A SHA-1 hash has $2^{160}$ possible values. If we just consider $100$ byte binary plaintexts, well, there are $2^{800}$ possible ones of those. So it stands to reason that for any SHA-1 hash, there are likely to be around $2^{640}$ $100$ byte binary plaintexts that would match it.*

When two inputs have the same hash, it's called a hash collision. For non-secure hashes, it's not particularly difficult to find a collision. It's not even a design goal. For example, Java classes often have a hashCode() method, which generates a hash used to facilitate data structures like a HashMap. But these use algorithms designed to be cheap to run, which produce few accidental collisions. If you want to deliberately craft two objects with the same hashcode, it's usually easy.

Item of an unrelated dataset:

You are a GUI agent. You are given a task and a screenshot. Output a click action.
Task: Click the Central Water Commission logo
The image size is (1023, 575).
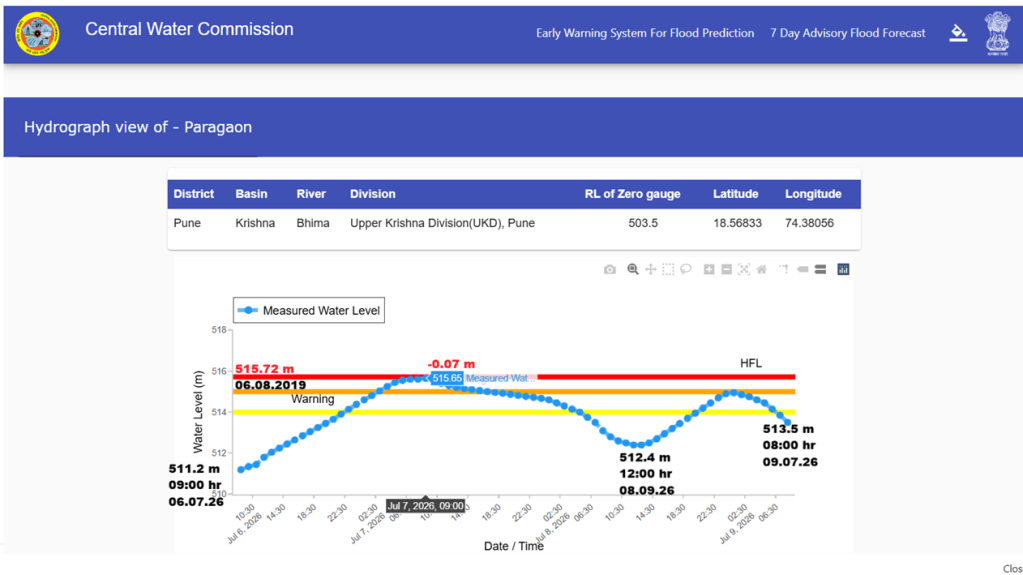pos(38,33)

Cryptographic hashes are designed, not to make collisions impossible, but to make them extremely difficult to find. That is, if your goal is to find an input that generates a given hash, there should be no way to do it that's faster than brute force -- trying every input in turn until one works.

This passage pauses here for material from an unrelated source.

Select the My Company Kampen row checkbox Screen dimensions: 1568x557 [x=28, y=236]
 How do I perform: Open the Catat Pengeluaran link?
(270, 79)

The maths behind this are well documented -- find a book if you want to; this is not the place to explain it (nor would I be able to).

... and not every collision is useful. Consider a signed email message. There might be a lot of chunks of data that yield the same hash. But only a tiny subset of those look like text. And only a tiny subset of those look like English text. And probably only one of those looks like English text that the purported sender could plausibly have written.

So, you can find collisions using brute force, but brute force necessarily takes a long time, and that's what gives you security. The best cryptographic security is designed such that brute forcing would take longer than the age of the planet (possibly universe!), on our fastest computers.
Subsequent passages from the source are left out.